Postby Snuffie » Tue Feb 23, 2010 5:35 am

Thanks OP. You've given me a lot to think about.

In my program, I'm known for being an intimidatingly smart guy that tends to use words most of the class doesn't understand. I never did that on purpose, but it took me a long time to realize that intent didn't matter - it's all perception. I have had some amazing opportunities, but those followed high caliber work and not the aforementioned public displays.

Bearing all of that, your allusion to social intelligence surpassing conventional intelligence are very well taken. The latter will get you into law school, and hey, will get you through the law school, but the former will make your career.

I've had the good fortune to work in a legal clinic the last few months - not as a lawyer or legal professional mind you, just a paid intern doing this and that, and I got that job because A) I can write and B) I had contacts that vouched for me.

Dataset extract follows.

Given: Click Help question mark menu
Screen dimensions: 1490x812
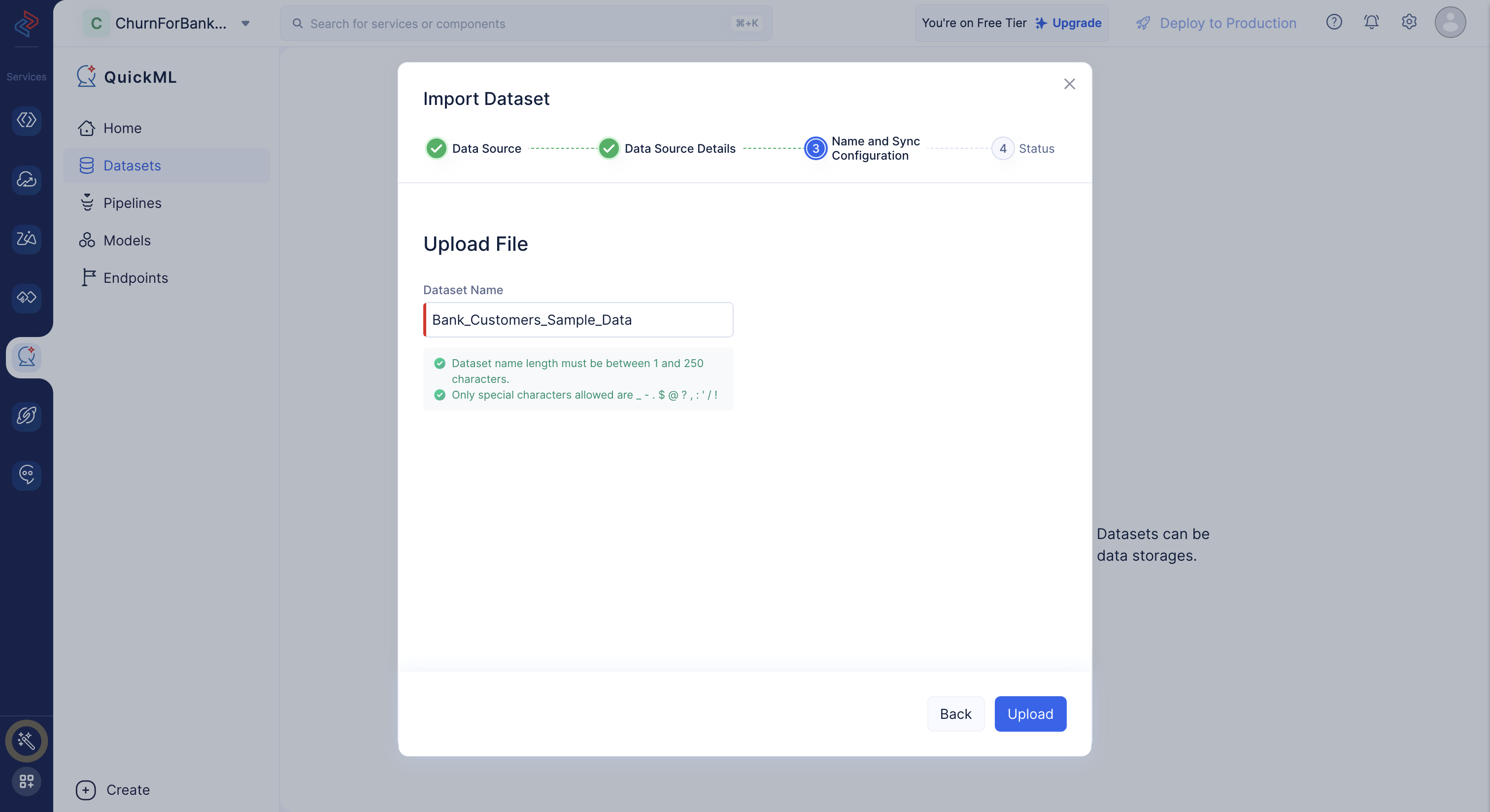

Last week I was asked to witness a legal document, and I noticed how the attorney took genuine interest in the client's irrelevant ramblings - clients never do get right to the heart of the issue, I've noticed, but the attorney engaged these people with enviable grace.. Five or ten years from now, I'm certain that this gentleman will be a judge. Where will be? If I continue my present course, I'll likely get that JD, maybe even from a T14, but being the overbearing intellectual will be my undoing.

Like I said, thanks a lot. You've given me a great deal to consider.

Best of luck with your remaining time in school, and in the bright future that undoubtedly lies ahead.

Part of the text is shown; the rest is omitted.